Nodes
Overview¶
Nodes are the building blocks of Datus Agent workflows. Each node performs a specific task in the data processing pipeline, from schema linking and SQL generation to reasoning and output formatting. This guide covers how to configure each node type for optimal performance.
Configuration Structure¶
Nodes are configured within the nodes section of your configuration file:
Tip
The model parameter in node configurations references the provider names defined in agent.models.
Core Nodes¶
Schema Linking¶
The schema linking node uses vector search to match table metadata, sample data, and extended knowledge definitions related to user questions.
schema_linking:
model: openai # LLM model for schema selection
matching_rate: fast # fast/medium/slow/from_llm
prompt_version: "1.0" # Prompt version to use
Configuration Parameters:
- model: LLM model key from agent.models configuration
- matching_rate: Controls how many matching results to return
fast: Top 5 matching data (fastest, least comprehensive)medium: Top 10 matching data (balanced)slow: Top 20 matching data (most comprehensive)from_llm: Use LLM to select the most relevant tables from all available metadata- prompt_version: Version of the prompt template to use
Generate SQL¶
Generates SQL statements based on user questions and matching table information.
generate_sql:
model: deepseek_v3 # LLM for SQL generation
prompt_version: "1.0" # Prompt template version
max_table_schemas_length: 4000 # Max length for table metadata
max_data_details_length: 2000 # Max length for sample data
max_context_length: 8000 # Max context length
max_value_length: 500 # Max length per sample value
Configuration Parameters:
- model: LLM model for SQL generation
- prompt_version: Prompt template version (latest used by default)

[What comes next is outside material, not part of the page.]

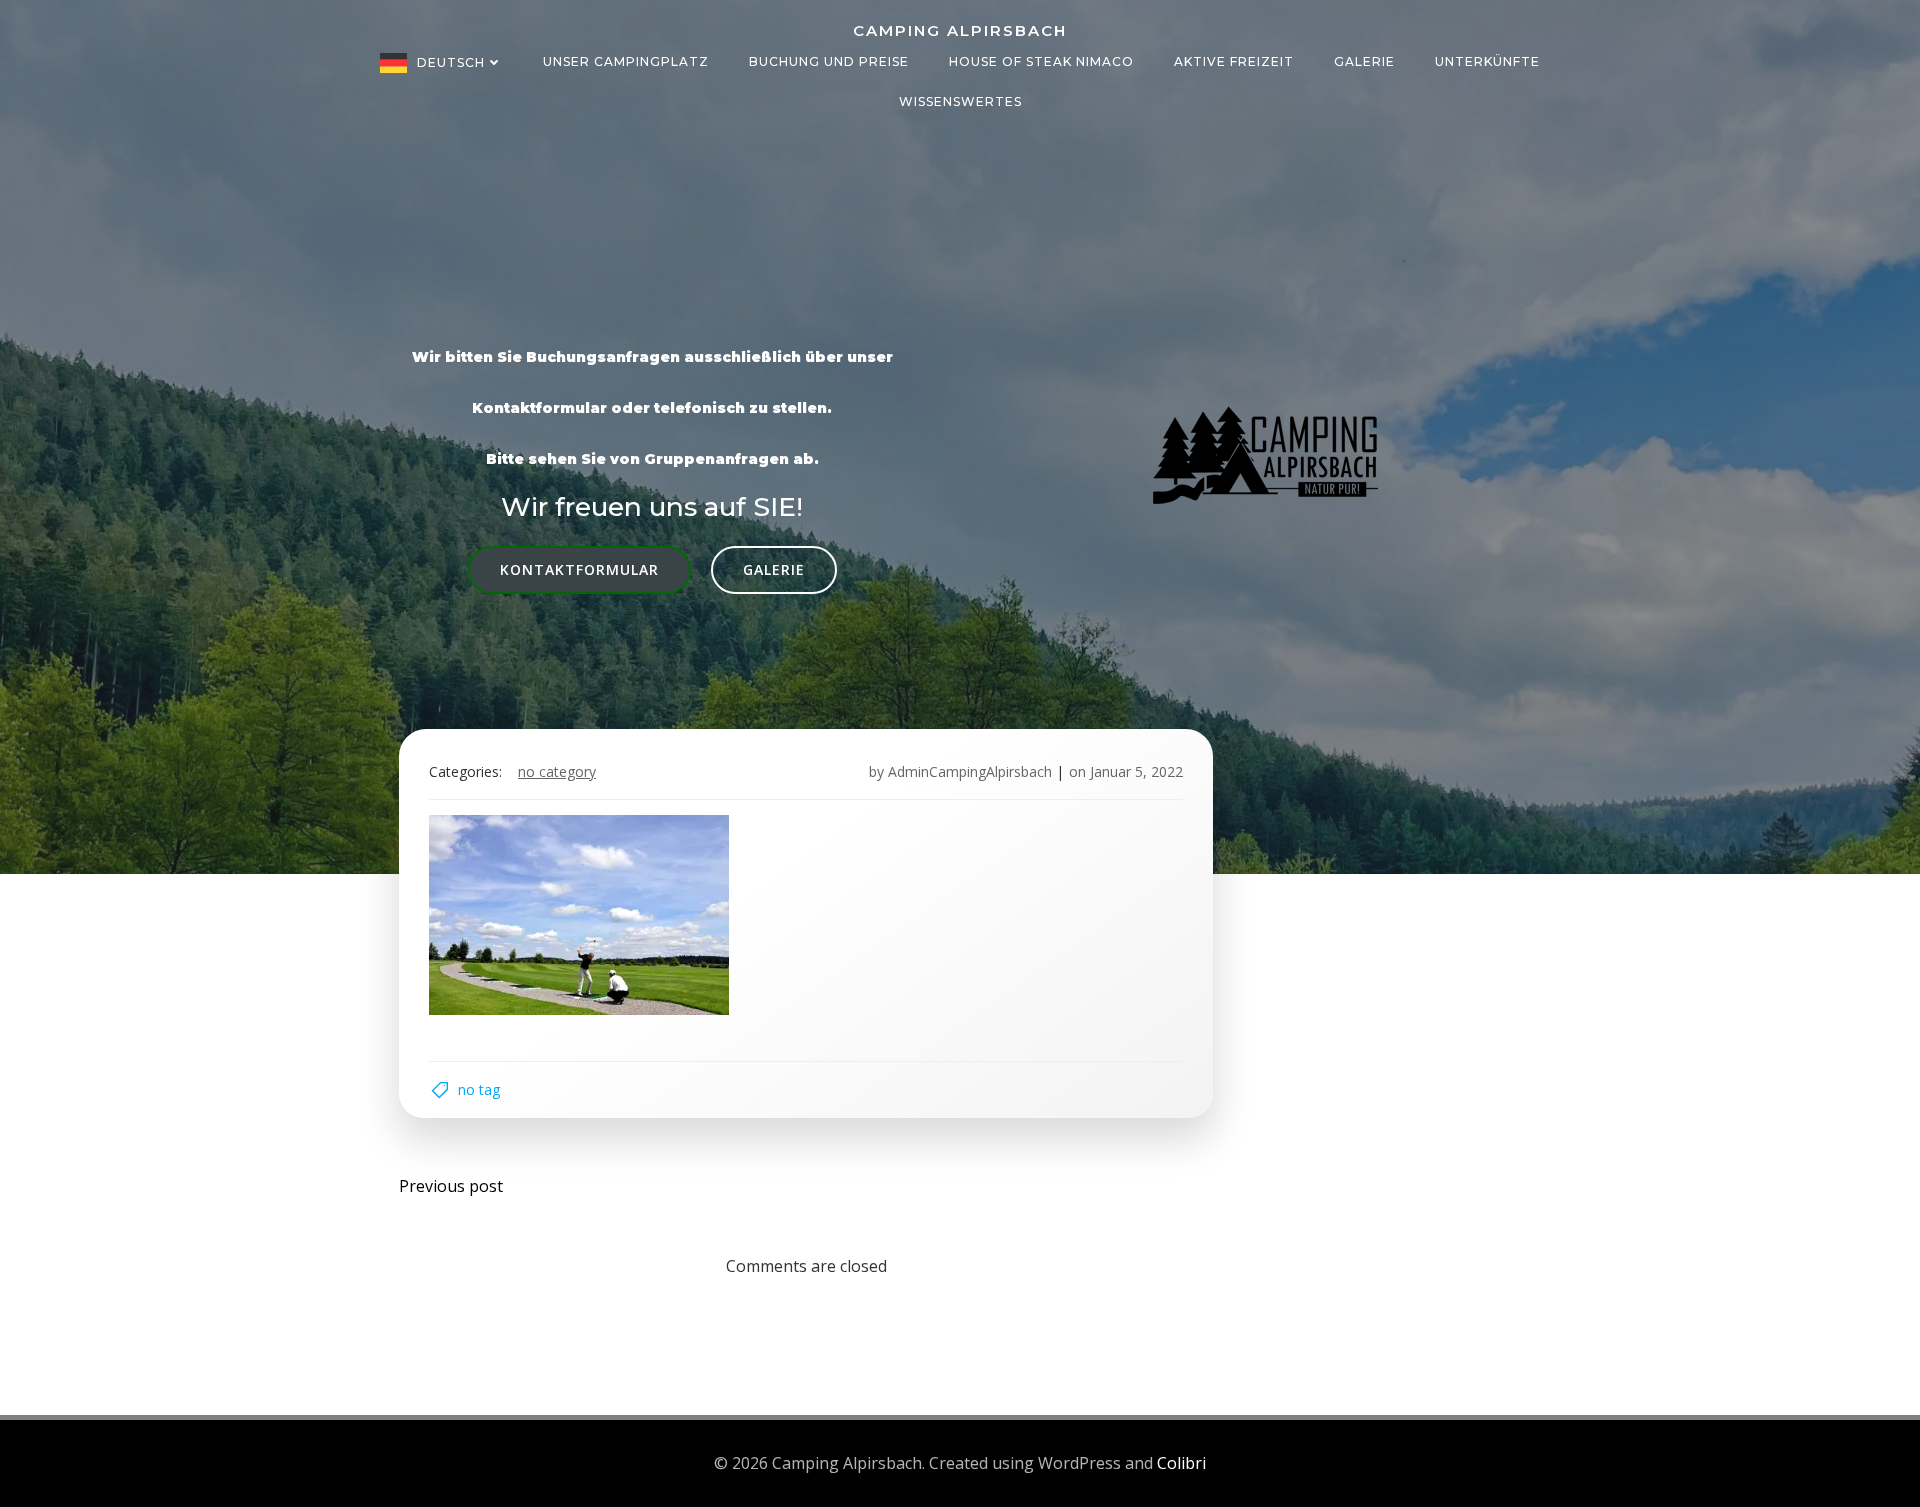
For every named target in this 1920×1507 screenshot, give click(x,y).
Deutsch (451, 62)
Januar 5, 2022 (1136, 771)
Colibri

- max_table_schemas_length: Maximum character length for table metadata provided to LLM
- max_data_details_length: Maximum character length for table sample data
- max_context_length: Maximum character length for context information
- max_value_length: Maximum character length for individual sample values
Reasoning¶
Iteratively generates, executes, and optimizes SQL queries based on database feedback.
reasoning:
model: anthropic # LLM for reasoning
prompt_version: "1.0" # Prompt template version
max_table_schemas_length: 4000 # Max length for table metadata
max_data_details_length: 2000 # Max length for sample data
max_context_length: 8000 # Max context length
max_value_length: 500 # Max length per sample value
Configuration Parameters:
- Same as generate_sql node - focuses on iterative improvement of SQL queries
Search Metrics¶
Matches relevant metrics through vector search based on user questions.
search_metrics:
model: openai # LLM model for metric selection
matching_rate: medium # fast/medium/slow/from_llm
prompt_version: "1.0" # Prompt version to use
Configuration Parameters:
- Same as schema_linking node - specialized for metric discovery
Processing Nodes¶
Reflect¶
Evaluates SQL execution results and provides improvement suggestions.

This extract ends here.